**Tugas:** Tuliskan kembali seluruh teks tentang menerima perbedaan dan menolak diskriminasi di bawah ini tanpa mengubah satu kata pun.

**Halaman:**
Menerima Perbedaan, Menolak Diskriminasi

Seringkali kita melihat atau bahkan mendapatkan perlakuan yang berbeda. Pembedaan perlakuan tersebut, meskipun tampak sepele, adalah bentuk diskriminasi.
Topeng besar membayangi topeng-topeng lebih kecil, bermakna diskriminasi

Ide Utama

Topeng besar membayangi topeng-topeng lebih kecil, bermakna diskriminasi

Konsep Mini

Pembedaan perlakuan yang didasari oleh adanya prasangka atau stereotip negatif mengenai identitas seseorang atau suatu kelompok, misalnya terkait dengan ras, etnis, suku, agama, kepercayaan, gender, orientasi seksual, usia, bahkan juga pilihan politik.

**Daftar:**
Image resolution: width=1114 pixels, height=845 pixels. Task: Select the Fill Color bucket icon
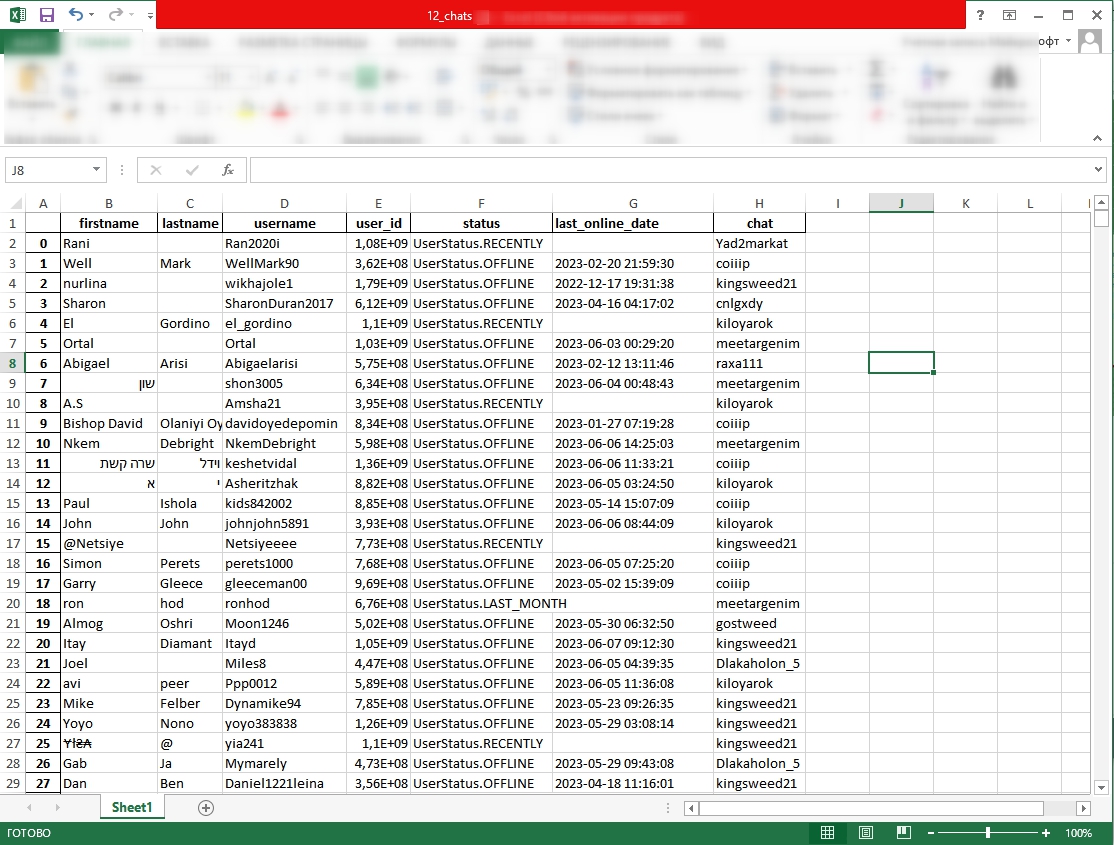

---

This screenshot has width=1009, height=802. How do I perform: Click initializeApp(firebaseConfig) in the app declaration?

**Jawaban Lengkap:**
Menerima Perbedaan, Menolak Diskriminasi

Seringkali kita melihat atau bahkan mendapatkan perlakuan yang berbeda. Pembedaan perlakuan tersebut, meskipun tampak sepele, adalah bentuk diskriminasi.
Topeng besar membayangi topeng-topeng lebih kecil, bermakna diskriminasi

Ide Utama

Topeng besar membayangi topeng-topeng lebih kecil, bermakna diskriminasi

Konsep Mini

Pembedaan perlakuan yang didasari oleh adanya prasangka atau stereotip negatif mengenai identitas seseorang atau suatu kelompok, misalnya terkait dengan ras, etnis, suku, agama, kepercayaan, gender, orientasi seksual, usia, bahkan juga pilihan politik.